New Metra Chief Vows Changes

New Metra boss Martin Oberman has a message for those who want to blow up the transit model in Chicago and start over from scratch -- not so fast.

"What these agencies need is oversight, dedicated board members," Oberman said, standing with a reporter on the Western Avenue platform, overlooking Metra's sprawling A2 yard on the west side. "If you create a giant agency, then you're asking a lot more of citizens to come in and provide that kind of corporate oversight. These are major businesses. Metra is a $1.3 billion dollar business!"

And it's a business which has had a very bad year. It started last summer, with the messy ouster of Alex Clifford as CEO, after he raised allegations of political meddling from the office of House Speaker Michael Madigan. Then came a very bad winter, with late trains, poor communication, and thousands of furious commuters.

"Ninety percent of our trains actually got through, albeit late," Oberman said, noting that some agencies actually were debating the wisdom of operating at all, while Metra was delivering thousands of passengers. He said nearly 400 of the agency's cars are more than 30 years old. Coupled with the powdery snow which seemed to get into every switch, and bone-chilling temperatures which even challenged the very mechanisms which moved the tracks, and it proved to be a perfect storm.

But that storm was nothing compared to the controversy over who pulls the strings behind the scenes.

"We intend to put a stop to it," Oberman said, insisting that the allegations of political meddling at the agency have actually faded in recent years. "Many people, not just limited to the speaker, felt that Metra hiring was open season."

Last week, the state panel assigned the job of assessing potential Metra reforms, issued a blistering assessment of hiring at the railroad. It painted a picture of hundreds of political jobs, memorialized on index cards at Metra headquarters, with Madigan's essentially "deciding" his candidates would be hired.

"There is something systemically wrong when such references on behalf of politically connected individuals seem to dominate and control the process to the detriment of better qualified candidates," the report said.

Oberman says corrective measures are on the way. Those doing the hiring, will now be required to sign a certification that no patronage was involved.

"So the person doing the hiring is now on the line themselves, their job is on the line, if there was political interference," he said.
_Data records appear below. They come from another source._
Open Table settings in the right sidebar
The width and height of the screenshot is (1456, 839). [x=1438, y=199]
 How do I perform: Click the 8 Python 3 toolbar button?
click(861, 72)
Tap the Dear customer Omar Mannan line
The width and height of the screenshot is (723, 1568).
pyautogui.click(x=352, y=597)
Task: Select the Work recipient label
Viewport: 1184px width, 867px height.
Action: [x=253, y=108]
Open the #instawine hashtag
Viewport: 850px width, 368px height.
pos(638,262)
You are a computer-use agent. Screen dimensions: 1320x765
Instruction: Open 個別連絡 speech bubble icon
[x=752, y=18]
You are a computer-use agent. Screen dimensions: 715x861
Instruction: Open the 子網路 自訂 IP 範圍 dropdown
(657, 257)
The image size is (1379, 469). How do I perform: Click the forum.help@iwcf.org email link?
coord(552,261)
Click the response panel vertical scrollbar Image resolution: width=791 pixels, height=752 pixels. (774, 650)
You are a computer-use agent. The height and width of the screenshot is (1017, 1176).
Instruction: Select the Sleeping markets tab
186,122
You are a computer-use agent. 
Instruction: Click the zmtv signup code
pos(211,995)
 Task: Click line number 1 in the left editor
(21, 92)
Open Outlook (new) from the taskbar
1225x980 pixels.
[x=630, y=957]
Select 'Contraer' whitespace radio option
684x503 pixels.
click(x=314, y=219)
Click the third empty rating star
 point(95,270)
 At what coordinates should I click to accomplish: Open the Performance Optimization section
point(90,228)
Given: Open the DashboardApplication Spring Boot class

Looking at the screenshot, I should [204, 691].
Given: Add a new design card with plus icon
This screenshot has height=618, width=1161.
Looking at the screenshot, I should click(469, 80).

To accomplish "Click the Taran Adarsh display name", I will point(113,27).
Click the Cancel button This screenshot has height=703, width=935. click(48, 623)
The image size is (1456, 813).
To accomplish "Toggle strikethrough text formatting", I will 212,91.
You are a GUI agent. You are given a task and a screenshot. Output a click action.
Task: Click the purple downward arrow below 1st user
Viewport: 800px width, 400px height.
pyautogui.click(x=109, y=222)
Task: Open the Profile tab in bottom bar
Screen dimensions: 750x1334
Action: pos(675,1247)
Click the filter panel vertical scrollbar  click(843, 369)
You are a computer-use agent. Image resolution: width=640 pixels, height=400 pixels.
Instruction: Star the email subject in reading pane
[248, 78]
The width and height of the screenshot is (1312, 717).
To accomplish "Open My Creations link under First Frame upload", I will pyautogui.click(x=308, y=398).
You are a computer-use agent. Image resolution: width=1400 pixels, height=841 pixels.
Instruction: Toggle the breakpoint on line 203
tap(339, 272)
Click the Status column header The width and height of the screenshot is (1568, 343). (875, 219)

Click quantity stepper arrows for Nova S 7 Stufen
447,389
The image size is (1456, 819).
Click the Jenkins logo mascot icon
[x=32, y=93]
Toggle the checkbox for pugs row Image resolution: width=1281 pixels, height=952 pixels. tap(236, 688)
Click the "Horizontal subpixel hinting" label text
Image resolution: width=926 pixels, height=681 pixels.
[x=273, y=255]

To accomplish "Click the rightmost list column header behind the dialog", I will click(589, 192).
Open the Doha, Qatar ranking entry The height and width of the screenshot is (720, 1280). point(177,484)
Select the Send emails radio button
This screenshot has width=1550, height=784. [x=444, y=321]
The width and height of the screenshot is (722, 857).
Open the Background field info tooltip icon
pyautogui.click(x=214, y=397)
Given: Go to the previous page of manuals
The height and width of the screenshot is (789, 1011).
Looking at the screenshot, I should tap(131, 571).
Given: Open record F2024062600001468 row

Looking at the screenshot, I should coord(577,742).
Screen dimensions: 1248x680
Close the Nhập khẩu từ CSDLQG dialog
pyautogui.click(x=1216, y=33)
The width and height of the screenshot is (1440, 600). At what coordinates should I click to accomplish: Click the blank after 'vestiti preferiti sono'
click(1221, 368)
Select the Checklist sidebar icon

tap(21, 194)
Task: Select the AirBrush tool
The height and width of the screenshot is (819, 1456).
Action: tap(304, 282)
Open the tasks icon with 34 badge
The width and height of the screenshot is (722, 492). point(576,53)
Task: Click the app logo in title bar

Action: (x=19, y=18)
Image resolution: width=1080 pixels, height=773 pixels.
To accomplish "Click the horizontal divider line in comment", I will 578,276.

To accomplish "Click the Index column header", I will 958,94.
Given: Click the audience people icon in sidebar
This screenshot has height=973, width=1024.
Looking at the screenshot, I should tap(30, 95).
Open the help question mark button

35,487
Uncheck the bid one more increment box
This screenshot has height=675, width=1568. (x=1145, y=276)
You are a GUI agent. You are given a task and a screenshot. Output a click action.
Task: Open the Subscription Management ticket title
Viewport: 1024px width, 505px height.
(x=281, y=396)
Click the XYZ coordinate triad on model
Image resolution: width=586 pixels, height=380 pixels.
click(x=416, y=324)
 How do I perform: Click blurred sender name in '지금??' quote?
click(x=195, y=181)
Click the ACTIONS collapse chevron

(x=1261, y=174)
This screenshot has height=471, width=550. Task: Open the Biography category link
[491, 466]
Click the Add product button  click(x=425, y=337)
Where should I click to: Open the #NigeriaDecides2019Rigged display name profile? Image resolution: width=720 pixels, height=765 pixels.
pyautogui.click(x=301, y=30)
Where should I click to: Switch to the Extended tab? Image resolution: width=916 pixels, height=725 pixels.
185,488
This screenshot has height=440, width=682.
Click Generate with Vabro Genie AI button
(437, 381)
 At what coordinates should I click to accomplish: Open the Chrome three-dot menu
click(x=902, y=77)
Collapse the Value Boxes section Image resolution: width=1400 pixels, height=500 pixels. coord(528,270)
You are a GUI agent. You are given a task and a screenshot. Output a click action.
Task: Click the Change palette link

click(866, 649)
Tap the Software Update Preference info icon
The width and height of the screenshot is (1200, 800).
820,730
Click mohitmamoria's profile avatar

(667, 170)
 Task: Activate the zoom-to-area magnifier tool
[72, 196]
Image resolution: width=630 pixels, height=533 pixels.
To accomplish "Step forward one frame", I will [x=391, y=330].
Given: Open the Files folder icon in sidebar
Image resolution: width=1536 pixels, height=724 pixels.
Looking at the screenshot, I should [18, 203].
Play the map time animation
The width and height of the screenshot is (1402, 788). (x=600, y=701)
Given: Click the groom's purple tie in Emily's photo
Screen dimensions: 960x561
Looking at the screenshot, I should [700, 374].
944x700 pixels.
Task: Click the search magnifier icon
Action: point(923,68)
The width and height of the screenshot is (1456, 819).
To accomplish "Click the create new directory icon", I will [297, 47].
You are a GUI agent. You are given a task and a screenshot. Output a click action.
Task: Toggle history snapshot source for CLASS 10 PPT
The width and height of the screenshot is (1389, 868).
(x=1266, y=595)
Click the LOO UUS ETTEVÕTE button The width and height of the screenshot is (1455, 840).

On Friday, the agency will take up a reform suggested by the state task force, that any outside calls requesting a hire, be logged, with who called and who the candidate was.

"We want to eliminate that culture," Oberman said. "Metra needs to be run as a professional railroad corporation."

As the trains rattled by, Oberman said he had been doing a deep dive into his new job. Tuesday he rode in a locomotive to the far end of the Metra system in Fox Lake. And on Friday, he will join the entire Metra board on a train which will travel to the agency's meeting in Wheaton.

So, he was asked. What will he say if Madigan calls with another hire? Oberman laughed.

"You know, I'm just going to take a wild guess, and I know the speaker, we have a friendly relationship," he said. "I'm going to take a wild stab and say I don't expect any calls from the Speaker about hiring."